Langue, langage, grammaire seront replacés ici dans le contexte de la Théorie critique des industries culturelles. En effet, ce langage est le corrélat du caractère industriel de la logique de production et de réception. Le caractère énigmatique de l’œuvre d’art en tant que forme y est donc proscrit de facto. Ne peut être énigmatique que l’énigme de l’histoire racontée. Ce qui ne veut pas dire qu’un artiste authentique se moque du matériau cinématographique dont il a hérité. Lui aussi met en place un jeu de repères pour entraîner le spectateur dans une dérive spectatorielle. Car il y a donc la lisibilité de base, sans laquelle aucun discours ne tiendrait. Mais dans l’industrie vient s’ajouter une sorte de sur-lisibilité vis-à-vis d’un consommateur qui en veut pour son argent et qui peut décrocher son attention à tout instant.

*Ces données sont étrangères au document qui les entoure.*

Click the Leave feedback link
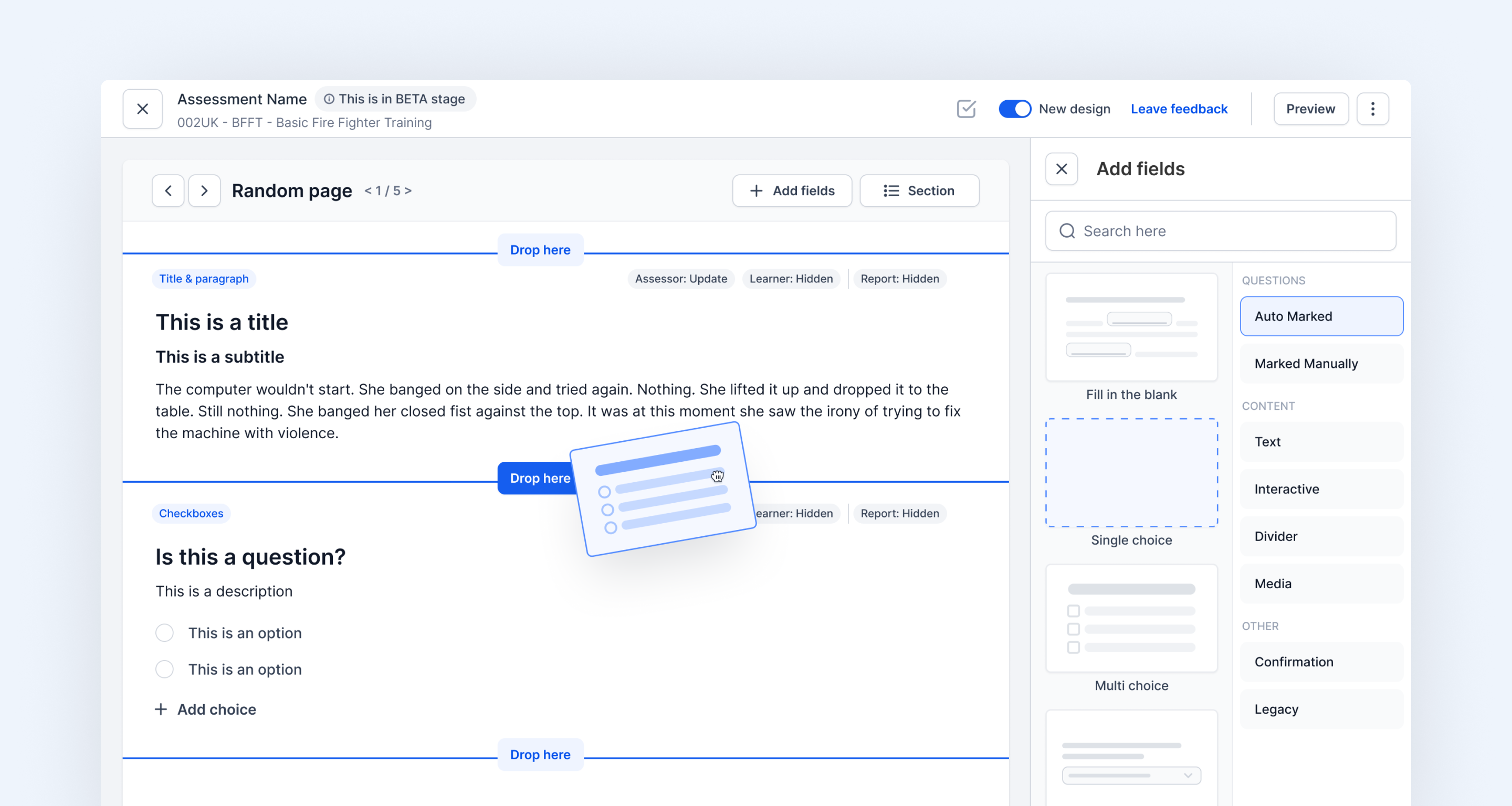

Le studio, une machine sémiotique
Ainsi, le mariage du langage et de l’industrie, à Hollywood, s’incarnait dans l’existence et le fonctionnement des grands studios. Ceux-ci étaient d’abord, par leur force de frappe financière, de formidables machines à tirer le cinéma vers des productions toujours plus coûteuses. Leurs budgets devenaient intouchables pour des économies plus fragiles.
Ces studios étaient des machines à superviser les codes et les signes, quasiment des machines sémiotiques. Un exemple entre mille : longtemps, l’usage des transparences a permis de filmer les acteurs en studio face au « cyclo » sur lequel on rétroprojetait le décor fixe ou en mouvement. Et ce cyclo servait, outre la maîtrise du plan de travail et la gestion des intempéries, à faciliter les signes émis par les acteurs dans leur jeu. Et on peut faire autant de prises que l’on veut si l’on n’est pas soumis aux aléas des extérieurs.
La cinématique hollywoodienne
Les grues, rails qui équipaient à demeure les studios, permettaient ces mouvements d’appareil totalement maîtrisés. Une domination de l’espace qui constituait un véritable dispositif pour simuler un regard quasiment divin, doué d’ubiquité.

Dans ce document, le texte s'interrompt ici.